Snowyowl comments on AI indifference through utility manipulation - Less Wrong

4 Post author: Stuart_Armstrong 02 September 2010 05:06PM

You are viewing a comment permalink. View the original post to see all comments and the full post content.

Comments (53)

You are viewing a single comment's thread. Show more comments above.

Comment author: magfrump 02 September 2010 07:02:08PM 1 point [-]

When you started to get into the utility function notation, you said

If U(E)=U(A), then this would be the case.

I can't imagine how the utility of being exploded would equal the utility of being in control.

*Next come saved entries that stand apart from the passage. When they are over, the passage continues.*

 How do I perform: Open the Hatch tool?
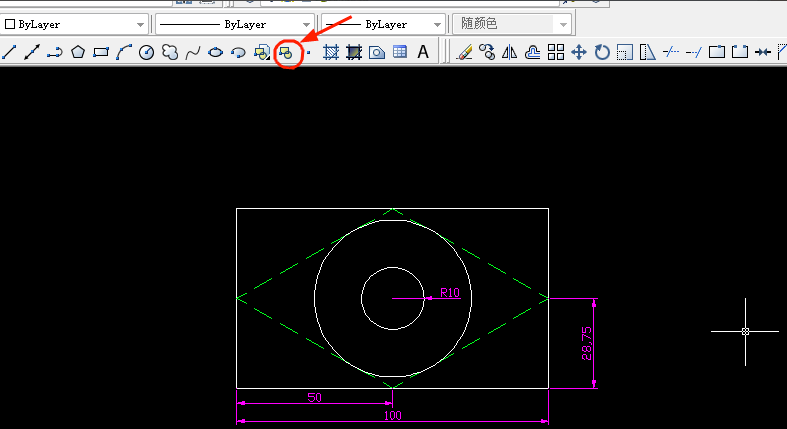tap(331, 52)
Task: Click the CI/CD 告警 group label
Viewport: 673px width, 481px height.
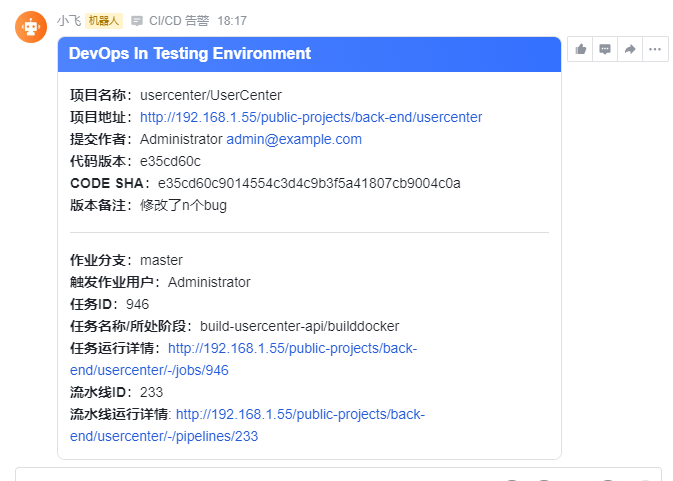Action: coord(179,20)
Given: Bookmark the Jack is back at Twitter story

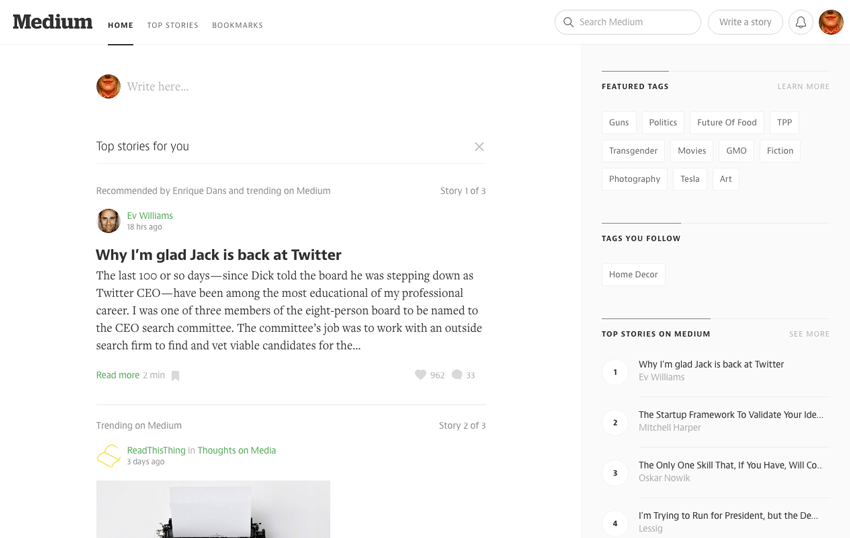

Was this supposed to be sarcastic?

After that I was just lost by the notation--any chance you could expand the explanation?

Comment author: Snowyowl 02 September 2010 09:40:00PM *  1 point [-]

U(E)=U(A) is what we desire. That is what the filter is designed to achieve: it basically forces the AI to act as though the explosives will never detonate (by considering the outcome of a successful detonation to be the same as a failed detonation). The idea is to ensure that the AI ignores the possibility of being blown up, so that it does not waste resources on disarming the explosives - and can then be blown up. Difficult, but very useful if it works.

The rest of the post is (once you wade through the notation) dealing with the situation where there are several different ways in which each outcome can be realised, and the mathematics of the utility filter in this case.

Comment author: Stuart_Armstrong 03 September 2010 11:00:06AM 0 points [-]

Exactly.